Now, let’s build the files needed for JabberCat to run (assuming you are in the jctest/jabbercat/ directory):

$ make

If make fails with an error related to an invocation of rcc and you are running debian, try installing qt5-default.


You need to have a UTF-8 locale set.


Make may print “failed to load emoji database” as the last line; this is a warning which can safely be ignored (because it comes from the process which builds the very emoji database; it foolishly tries to load it before building, non-fatally).

With that finished, you can start JabberCat with the following command:

$ make run-debug

This will:

  • create a log file with the current timestamp where all jabbercat output goes
  • make a QWebEngineView debugger listen at TCP port 1234; with a Chromium-based browser, you can open the debugger by navigating to `http://localhost:1234`_.

Testing notes

Known issues

  • Handling of highlighting/mentions in MUCs is not implemented yet; we notify on all messages. This will be fixed at some point (#56).
  • Setting avatars, account tags and account colors isn’t implemented yet.
  • The text input will be sized more reasonably at some point.
  • Some kind of nickname and emoji completion suggestions will be implemented for the text input. Suggestions welcome.
  • You will sometimes see exception tracebacks – if they are preceded by a line starting with DEBUG, do not report them (those are normal and verbose, indeed, but sometimes tremendously useful).
  • No logging of messages to persistent storage and no access of server-side archives is supported yet.

Focus areas

For the early testing, there’s not really a focus. Report each and every thing which you feel is off with the UX. If you think it may simply be a missing feature, you can either ask a dev in the MUC or directly (see below), or simply report it (see below). Issues are cheap.

Reporting issues

When reporting issues, if possible please get in contact with a developer before filing an issue on GitHub. This is to avoid incomplete bug reports and tedious back-and-forth, or worse, accidental and unnecessary exposure of your private information.

To get in touch, you can:

Of course, if you feel confident with reporting issues, feel free to open one at GitHub right away.

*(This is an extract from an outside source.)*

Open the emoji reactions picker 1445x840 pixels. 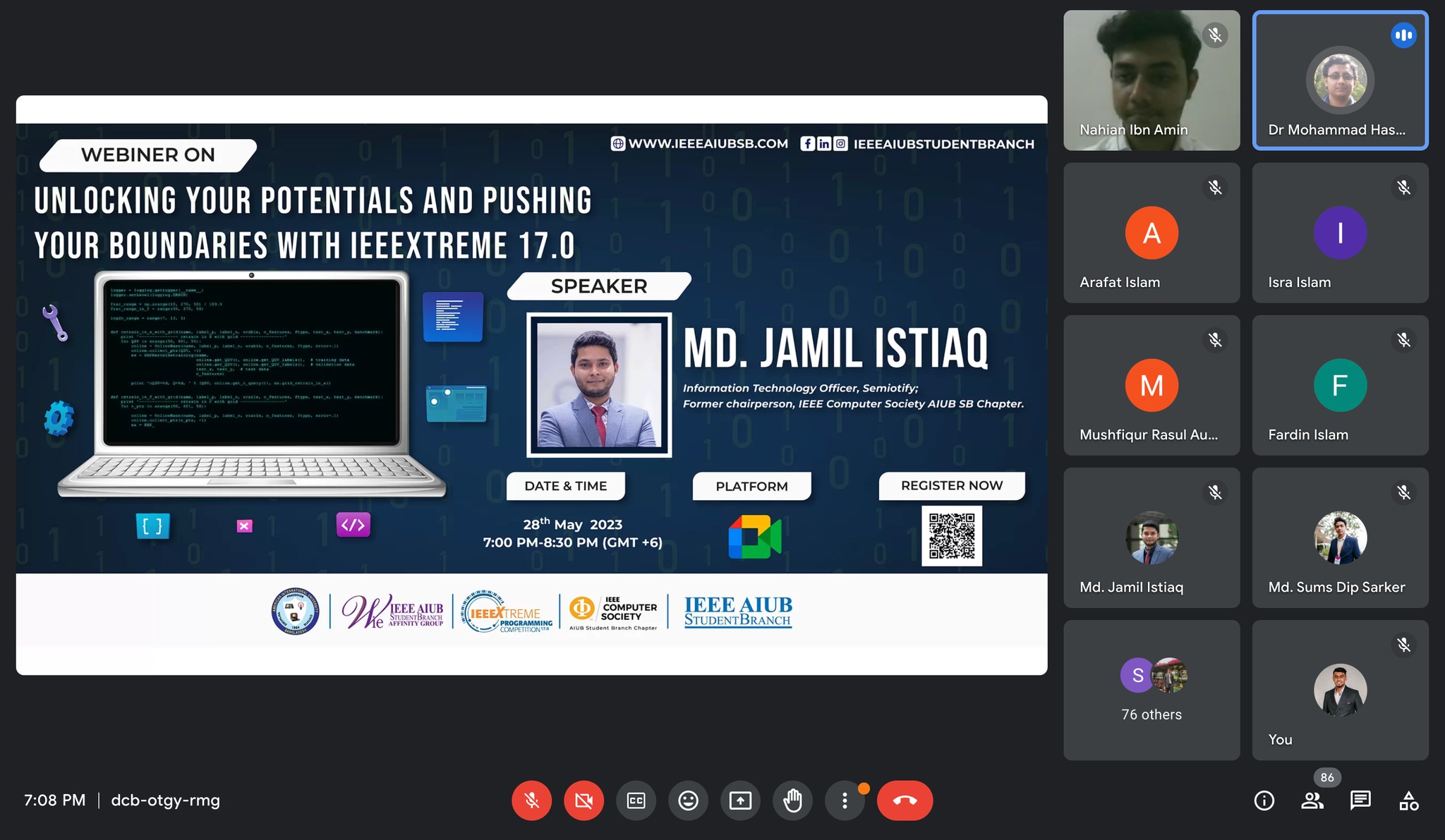coord(688,801)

The Python Console inside JabberCat DANGEROUS. This is also mentioned above the console itself: it can be used to steal or delete all your personal data, even outside of JabberCat, just like any other program can. Do not enter untrusted code in there.

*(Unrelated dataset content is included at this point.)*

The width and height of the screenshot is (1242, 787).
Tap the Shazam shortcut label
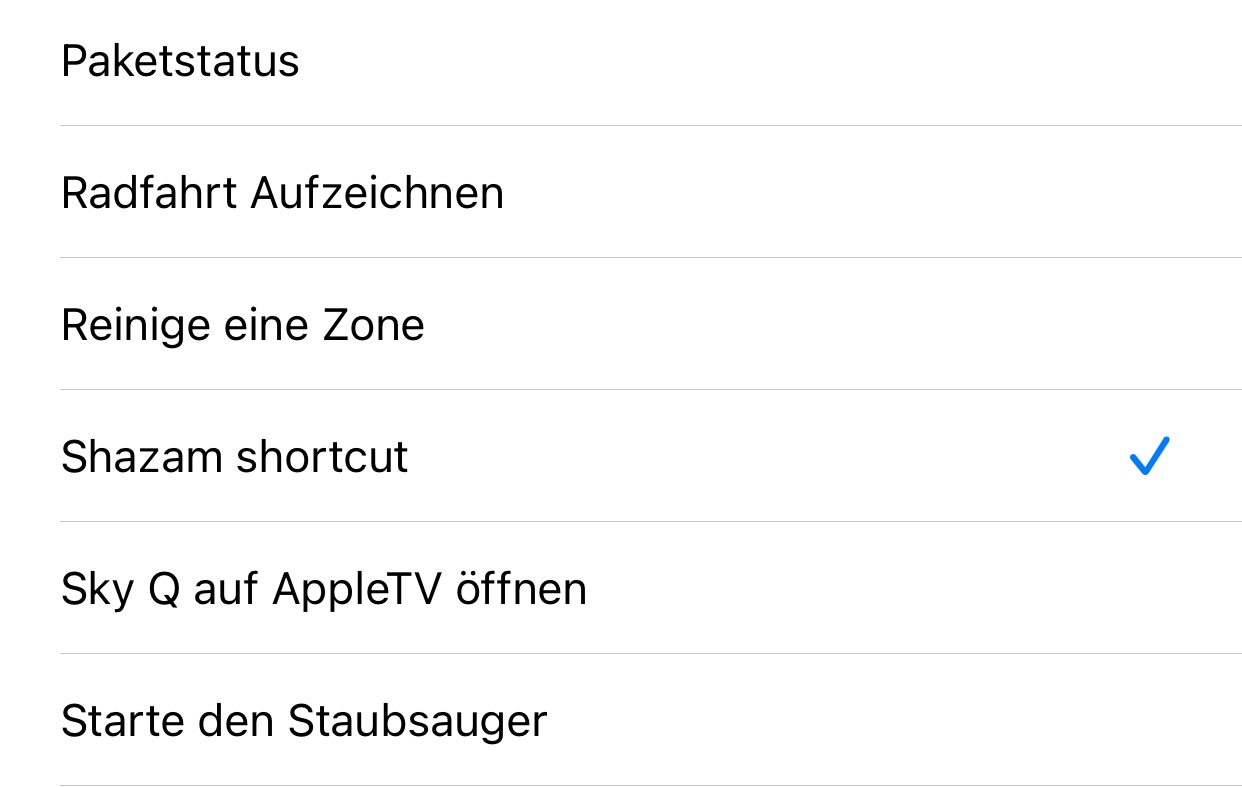click(x=235, y=458)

Information to include in issue reports

If possible, please include the output of:

$ python3 -m jabbercat --version

This will print the JabberCat version, as well as the versions of a few key dependencies and basic information about your OS. This helps with debugging. If you don’t feel comfortable sharing any of the included information, feel free to redact.

This information is also at the top of the log files.